One of the corrected problems is a permissions problem with the Flash Player Firefox sandbox (CVE-2013-0643). This vulnerability has been being exploited in the wild with another, now fixed, hole in the ExternalInterface ActionScript feature of Flash, which allowed for the execution of arbitrary code (CVE-2013-0648). As is usual with Flash Player exploits, a victim would have to open a page with malicious SWF content in it to be exposed to attacks; Adobe notes the vulnerabilities are being used in a targeted attack which tries to trick the user into clicking a link that sends the user’s browser to such a page.
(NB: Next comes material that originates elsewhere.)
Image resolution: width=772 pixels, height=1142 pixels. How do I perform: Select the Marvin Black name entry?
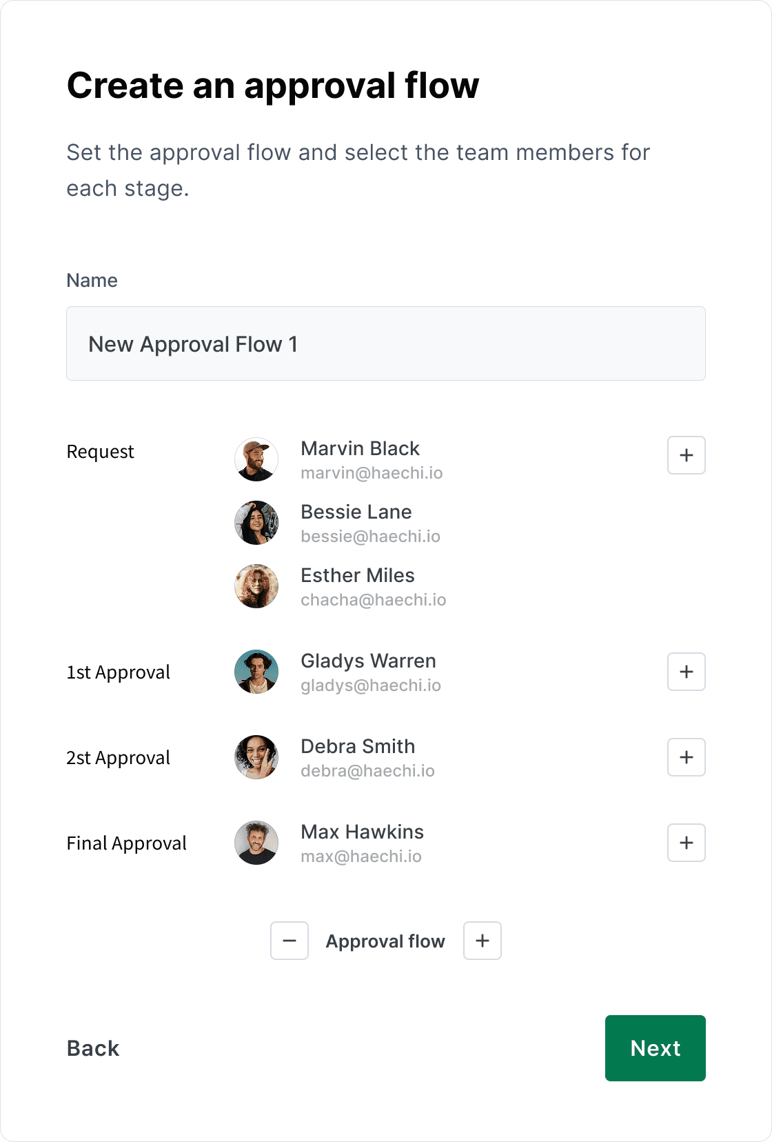click(360, 448)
A third buffer overflow vulnerability (CVE-2013-0504), discovered by IBM X-Force in the Flash Player broker service, could also be made to execute malicious code.
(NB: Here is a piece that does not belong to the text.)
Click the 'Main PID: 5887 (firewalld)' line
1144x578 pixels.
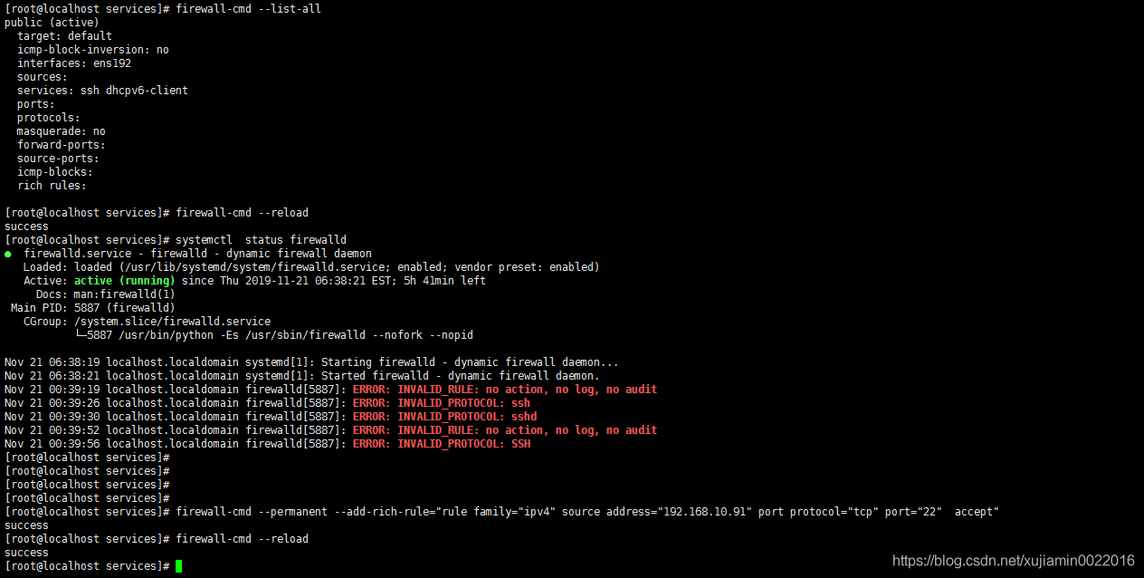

On 8 February, Adobe released emergency updates to Flash Player, taking its version number, on Windows and Mac, up to 11.5.502.149. Then further patches were released on 12 February as part of the regularly scheduled Patch Tuesday, bringing the version number up to 11.6.602.168. In the latest update the version number rises to 11.6.602.171 for Windows and Mac OS X versions; the updates can be downloaded from Adobe. Internet Explorer 10 users on Windows 8 should be automatically updated. Google Chrome users on all platforms should also be automatically updated to Chrome version 25.0.1364.97 which includes the fixed Flash. Linux users can download the latest version for Linux, 18.104.22.1683.
Windows users who update manually from the Adobe web site should remember to deselect the option to download the additional McAfee Security Scan Plus application.